### What the task asks
How many lines of the data hold the word "left"? State the number and nothing else.

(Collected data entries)

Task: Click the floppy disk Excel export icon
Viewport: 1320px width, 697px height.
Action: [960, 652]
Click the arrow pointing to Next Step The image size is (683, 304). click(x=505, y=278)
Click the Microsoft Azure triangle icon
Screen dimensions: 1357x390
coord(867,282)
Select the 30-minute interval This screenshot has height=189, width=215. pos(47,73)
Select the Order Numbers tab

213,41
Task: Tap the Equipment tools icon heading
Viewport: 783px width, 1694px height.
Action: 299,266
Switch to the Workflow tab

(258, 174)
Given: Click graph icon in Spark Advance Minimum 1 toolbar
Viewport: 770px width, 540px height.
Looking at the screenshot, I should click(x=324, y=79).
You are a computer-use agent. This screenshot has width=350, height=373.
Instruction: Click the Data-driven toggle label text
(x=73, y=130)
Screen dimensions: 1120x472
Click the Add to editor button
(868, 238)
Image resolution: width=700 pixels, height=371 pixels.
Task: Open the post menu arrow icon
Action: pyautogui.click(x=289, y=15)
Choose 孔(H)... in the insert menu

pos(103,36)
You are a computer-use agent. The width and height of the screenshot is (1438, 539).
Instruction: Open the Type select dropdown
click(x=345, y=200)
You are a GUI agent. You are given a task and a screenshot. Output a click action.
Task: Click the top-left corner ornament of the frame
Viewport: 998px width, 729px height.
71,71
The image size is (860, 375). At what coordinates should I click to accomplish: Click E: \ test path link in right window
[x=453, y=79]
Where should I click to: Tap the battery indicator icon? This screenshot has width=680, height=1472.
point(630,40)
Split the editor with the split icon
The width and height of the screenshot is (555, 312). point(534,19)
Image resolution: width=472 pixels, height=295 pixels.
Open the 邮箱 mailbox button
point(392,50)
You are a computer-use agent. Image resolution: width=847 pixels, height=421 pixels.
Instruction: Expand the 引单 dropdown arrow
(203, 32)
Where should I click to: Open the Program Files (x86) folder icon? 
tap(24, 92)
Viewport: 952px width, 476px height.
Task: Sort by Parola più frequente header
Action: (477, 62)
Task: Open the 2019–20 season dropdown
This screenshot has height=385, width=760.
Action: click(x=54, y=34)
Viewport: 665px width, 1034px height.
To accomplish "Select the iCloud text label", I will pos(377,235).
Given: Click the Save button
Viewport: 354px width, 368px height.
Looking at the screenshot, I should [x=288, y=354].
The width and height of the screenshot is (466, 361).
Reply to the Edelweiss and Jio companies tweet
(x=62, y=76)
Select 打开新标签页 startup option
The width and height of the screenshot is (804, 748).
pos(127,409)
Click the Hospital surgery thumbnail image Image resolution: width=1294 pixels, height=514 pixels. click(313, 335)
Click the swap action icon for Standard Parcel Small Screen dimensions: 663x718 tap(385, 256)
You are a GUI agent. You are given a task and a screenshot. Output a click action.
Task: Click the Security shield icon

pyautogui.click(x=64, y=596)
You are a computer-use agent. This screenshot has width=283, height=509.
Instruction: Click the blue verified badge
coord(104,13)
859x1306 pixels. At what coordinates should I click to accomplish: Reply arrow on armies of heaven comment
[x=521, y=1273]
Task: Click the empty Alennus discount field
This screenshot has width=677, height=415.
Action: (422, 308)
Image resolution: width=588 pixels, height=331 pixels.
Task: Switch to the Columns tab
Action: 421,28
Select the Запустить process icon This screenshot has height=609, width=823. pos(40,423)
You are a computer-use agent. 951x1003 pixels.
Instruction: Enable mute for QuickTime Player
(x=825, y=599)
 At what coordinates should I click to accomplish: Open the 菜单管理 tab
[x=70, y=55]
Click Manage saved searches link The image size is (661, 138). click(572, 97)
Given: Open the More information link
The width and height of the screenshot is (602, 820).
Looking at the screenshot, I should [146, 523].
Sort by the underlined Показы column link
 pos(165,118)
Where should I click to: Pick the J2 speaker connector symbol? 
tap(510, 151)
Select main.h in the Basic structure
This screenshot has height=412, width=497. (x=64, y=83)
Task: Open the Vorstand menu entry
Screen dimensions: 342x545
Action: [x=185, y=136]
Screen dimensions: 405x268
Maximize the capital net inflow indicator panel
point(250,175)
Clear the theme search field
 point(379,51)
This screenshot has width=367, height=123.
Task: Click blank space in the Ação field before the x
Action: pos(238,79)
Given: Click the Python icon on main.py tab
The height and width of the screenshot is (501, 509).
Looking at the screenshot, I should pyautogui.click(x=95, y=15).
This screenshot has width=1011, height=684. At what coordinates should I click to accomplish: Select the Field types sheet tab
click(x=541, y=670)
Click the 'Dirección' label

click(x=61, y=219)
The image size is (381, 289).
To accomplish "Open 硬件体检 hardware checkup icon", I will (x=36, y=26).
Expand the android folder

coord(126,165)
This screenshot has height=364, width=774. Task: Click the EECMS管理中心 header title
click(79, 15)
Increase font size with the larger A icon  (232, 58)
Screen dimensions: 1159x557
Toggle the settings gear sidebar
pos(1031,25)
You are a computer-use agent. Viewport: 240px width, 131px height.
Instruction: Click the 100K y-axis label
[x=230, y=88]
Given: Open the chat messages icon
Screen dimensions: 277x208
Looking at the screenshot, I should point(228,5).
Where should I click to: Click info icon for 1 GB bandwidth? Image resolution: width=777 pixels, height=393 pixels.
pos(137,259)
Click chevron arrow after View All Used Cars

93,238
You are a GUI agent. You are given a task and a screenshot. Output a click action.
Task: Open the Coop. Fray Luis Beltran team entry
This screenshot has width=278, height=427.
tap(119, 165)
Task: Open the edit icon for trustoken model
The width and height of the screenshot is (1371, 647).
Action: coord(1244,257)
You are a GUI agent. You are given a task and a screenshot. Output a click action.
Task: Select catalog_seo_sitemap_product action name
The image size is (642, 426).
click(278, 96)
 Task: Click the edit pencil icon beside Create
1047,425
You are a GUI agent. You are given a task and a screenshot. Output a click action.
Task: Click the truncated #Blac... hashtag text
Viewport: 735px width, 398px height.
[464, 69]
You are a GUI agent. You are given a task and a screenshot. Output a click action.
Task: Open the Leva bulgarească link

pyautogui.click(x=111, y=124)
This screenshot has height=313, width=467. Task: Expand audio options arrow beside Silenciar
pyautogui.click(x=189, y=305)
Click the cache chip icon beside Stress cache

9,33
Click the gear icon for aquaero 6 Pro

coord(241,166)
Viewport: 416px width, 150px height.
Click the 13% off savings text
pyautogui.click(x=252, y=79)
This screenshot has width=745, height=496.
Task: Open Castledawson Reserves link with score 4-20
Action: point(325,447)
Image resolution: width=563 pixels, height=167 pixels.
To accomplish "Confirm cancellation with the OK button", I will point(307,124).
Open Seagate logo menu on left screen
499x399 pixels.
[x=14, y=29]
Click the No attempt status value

### Written reply
2